A parent’s right to direct the care, custody, and control of his or her children, to the exclusion of all other persons, is a fundamental and constitutionally protected civil right.  But, as with all rights, parental rights come with responsibilities. And, a parent’s failure to meet the responsibilities of providing for the care, custody, and control of his or her child can result in that parent losing his or her rights to the child, a termination of parental rights.

Grounds for Termination of Parental Rights

In North Carolina, there are several grounds on which a parent’s rights may be terminated, which include:

  • Abuse of the child or another child in the home
  • Abandonment of the child
  • Neglect (failure to provide proper supervision or discipline)
  • Failure to provide Child Support or to otherwise abide by a Custody or Support Order.
Adoptions and Custody Disputes

Often proceedings for the termination of parental rights occur in the context of an adoption where one or both parents have consented to the adoption of the child.  But, a termination of parental rights may also arise between two parents in a custody dispute where one parent alleges that the other has failed to pay child support or otherwise withheld his or her care, love, and affection from the child.

Unwed Fathers

For an unwed father, the danger of his parental rights being terminated in the context of an adoption is particularly troubling as the father may not receive notice that his child is being placed for adoption until it is too late to stop the process.  In a troubling case recently decided by the NC Supreme Court, a biological father lost the right to object to the adoption of his child when his former girlfriend failed to inform him that she had become pregnant and she provided false information to the adoption agency regarding the father’s identity.  The Supreme Court concluded that despite the mother’s deception, the fact that father had intercourse with a woman whom he knew to be fertile and that he merely assumed the woman’s birth control was effective put the father on notice that he may have impregnated the mother.  Since the father never asked the mother whether she had, in fact, become pregnant, by the time he learned of the child’s birth six months later, the father lost his right to object to the adoption of his child by another couple.  In re Adoption of S.D.W., __ N.C. __, 758 S.E.2d 374 (2014).

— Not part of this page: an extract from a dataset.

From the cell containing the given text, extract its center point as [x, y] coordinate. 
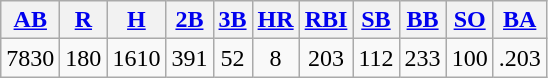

The Effect of Losing Your Parental Rights

The effect of a parent losing his or her parental rights is permanent and complete.  The statutory law in North Carolina provides that:  “An order terminating the parental rights completely and permanently terminates all rights and obligations of the parent to the juvenile . . . .”  N.C. Gen. Stat. § 7B-1112.

A Stranger in the Eyes of the Law

Effectively, a parent whose rights to his or her child are terminated becomes a legal stranger to the child.  And, generally speaking, once a parent’s rights are terminated, the parent has no right to re-establish custody or visitation with their child at a later time—regardless of any change in circumstances in the parent’s life.


In NC, grandparents have a right under the law to seek visitation with their grandchildren.  But, if a parent’s rights have been terminated, that parent’s parents (the child’s grandparents) will also lose their right to seek visitation with the child.

A termination of parental rights is a drastic measure intended to promote the best interest of the child when necessary, such as for adoptions or certain custody disputes.  But, as shown above, unwed fathers and grandparents can unwittingly find themselves forever cut out of the lives of their children or grandchildren if prompt and appropriate legal action is not taken to assert their rights.